Here is a listing, set out below; repeat its lines from the one with "How do I perform: Select" to the last, both included, and leave out the pictures.

> **PROVIDED DATA**
"""

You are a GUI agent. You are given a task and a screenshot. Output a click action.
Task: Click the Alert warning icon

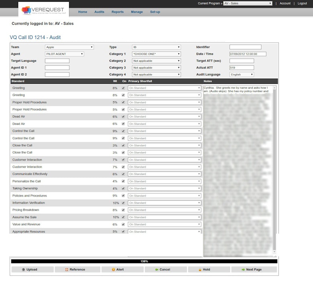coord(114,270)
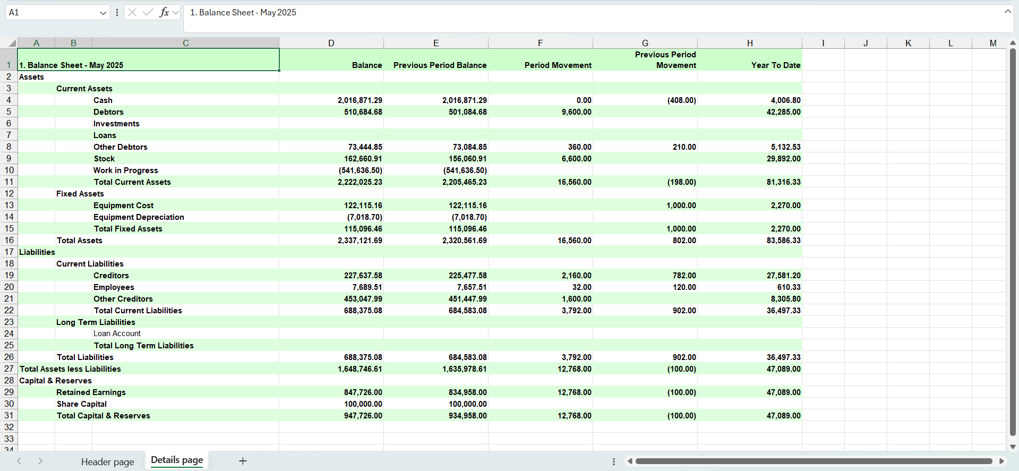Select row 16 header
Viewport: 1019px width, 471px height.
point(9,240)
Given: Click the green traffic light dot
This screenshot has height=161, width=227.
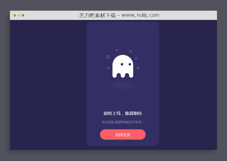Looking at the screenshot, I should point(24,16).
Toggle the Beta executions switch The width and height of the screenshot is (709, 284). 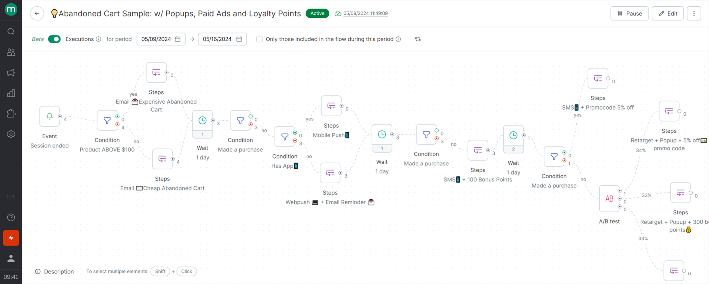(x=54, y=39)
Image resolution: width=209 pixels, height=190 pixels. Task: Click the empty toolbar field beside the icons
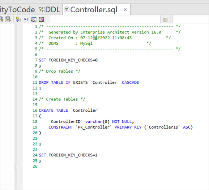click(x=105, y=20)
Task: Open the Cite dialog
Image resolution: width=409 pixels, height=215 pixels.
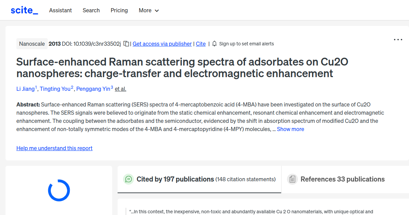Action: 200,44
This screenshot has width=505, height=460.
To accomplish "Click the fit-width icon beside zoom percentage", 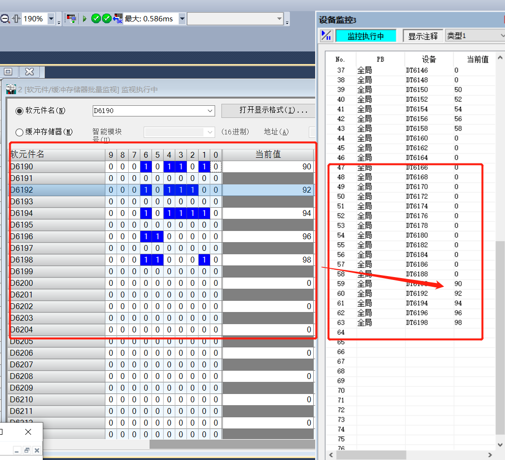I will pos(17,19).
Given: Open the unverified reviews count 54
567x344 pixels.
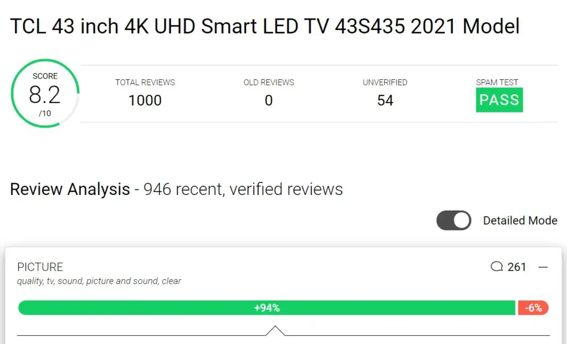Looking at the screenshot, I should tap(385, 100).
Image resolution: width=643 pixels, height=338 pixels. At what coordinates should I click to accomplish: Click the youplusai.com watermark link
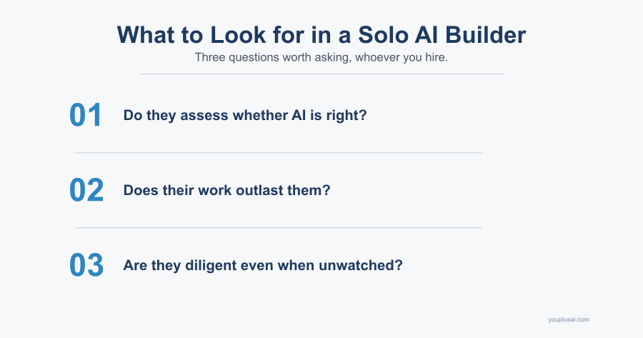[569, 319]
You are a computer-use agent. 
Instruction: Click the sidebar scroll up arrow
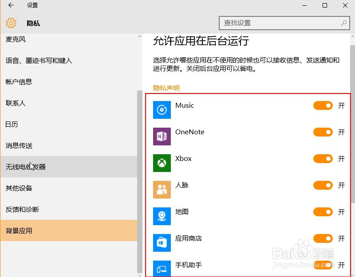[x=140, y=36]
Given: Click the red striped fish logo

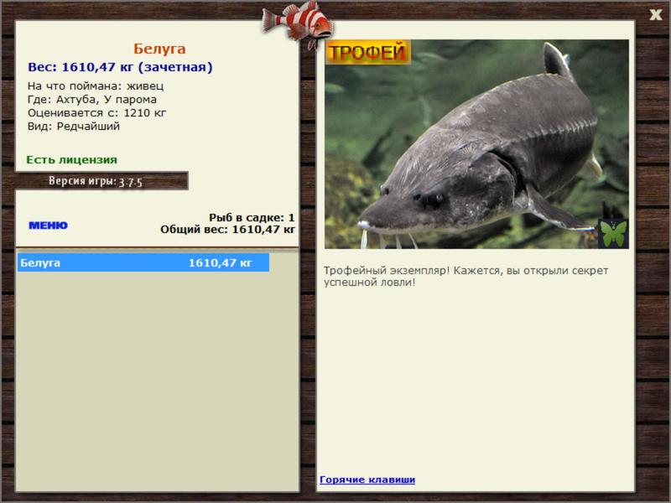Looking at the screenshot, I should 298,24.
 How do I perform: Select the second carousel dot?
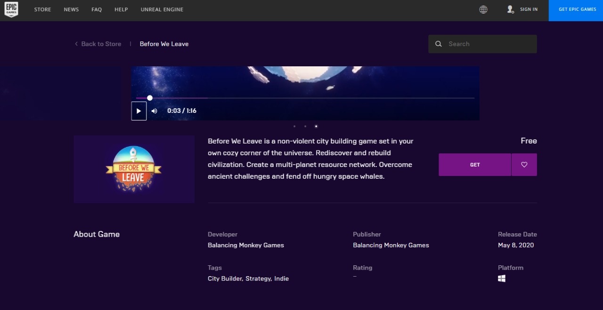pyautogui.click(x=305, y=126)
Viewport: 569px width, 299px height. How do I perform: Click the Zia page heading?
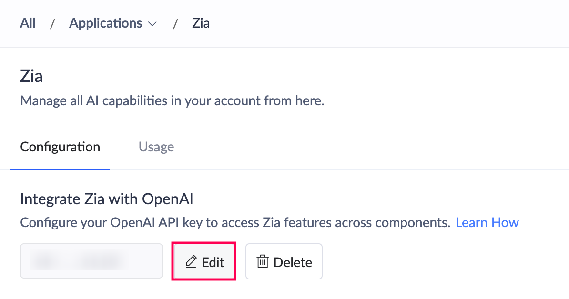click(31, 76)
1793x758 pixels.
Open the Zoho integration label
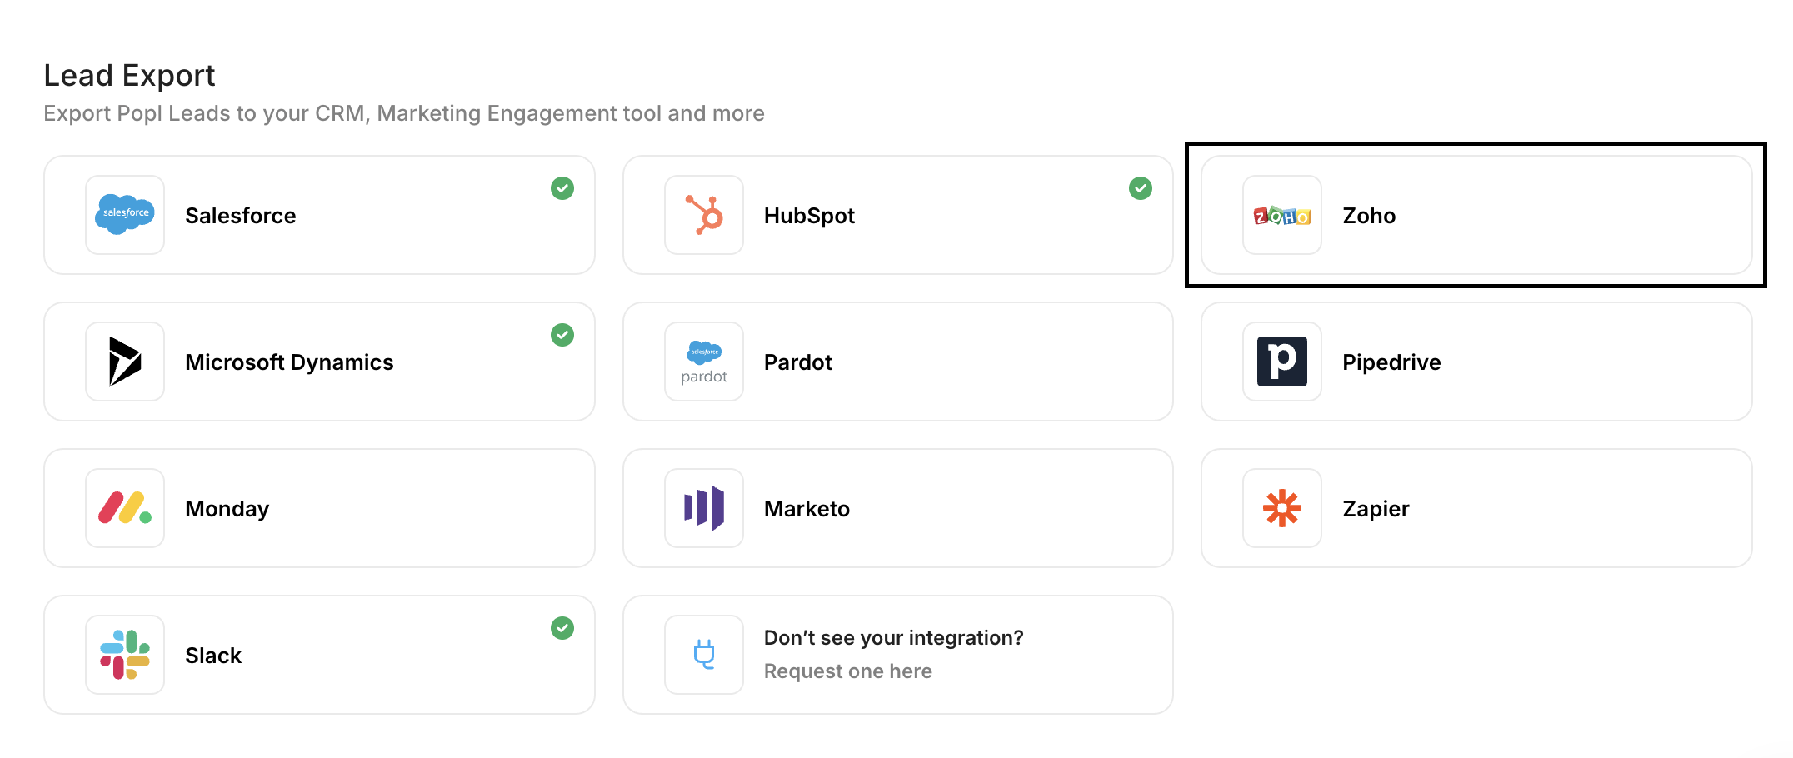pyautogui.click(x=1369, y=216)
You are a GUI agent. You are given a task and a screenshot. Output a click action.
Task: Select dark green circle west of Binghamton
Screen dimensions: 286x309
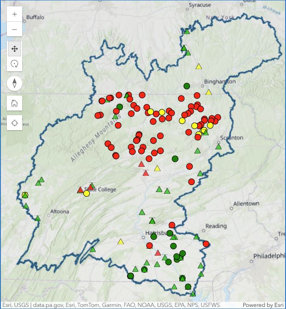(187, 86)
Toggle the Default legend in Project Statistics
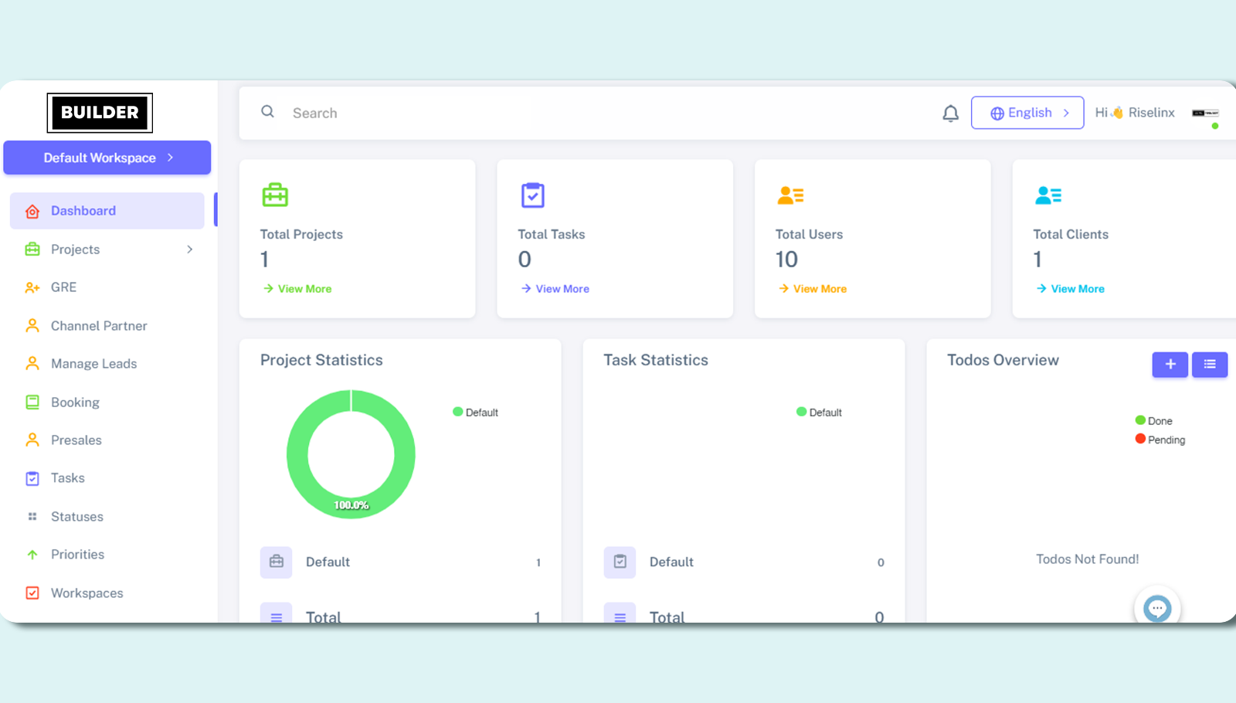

"""

> **SOLUTION TO THIS PROBLEM**
 How do I perform: Select the second carousel dot?
pyautogui.click(x=305, y=126)
Viewport: 569px width, 299px height. How do I perform: Click the Zia page heading?
click(31, 76)
1793x758 pixels.
Open the Zoho integration label
pyautogui.click(x=1369, y=216)
You are a GUI agent. You are given a task and a screenshot. Output a click action.
Task: Select dark green circle west of Binghamton
Screen dimensions: 286x309
(187, 86)
Toggle the Default legend in Project Statistics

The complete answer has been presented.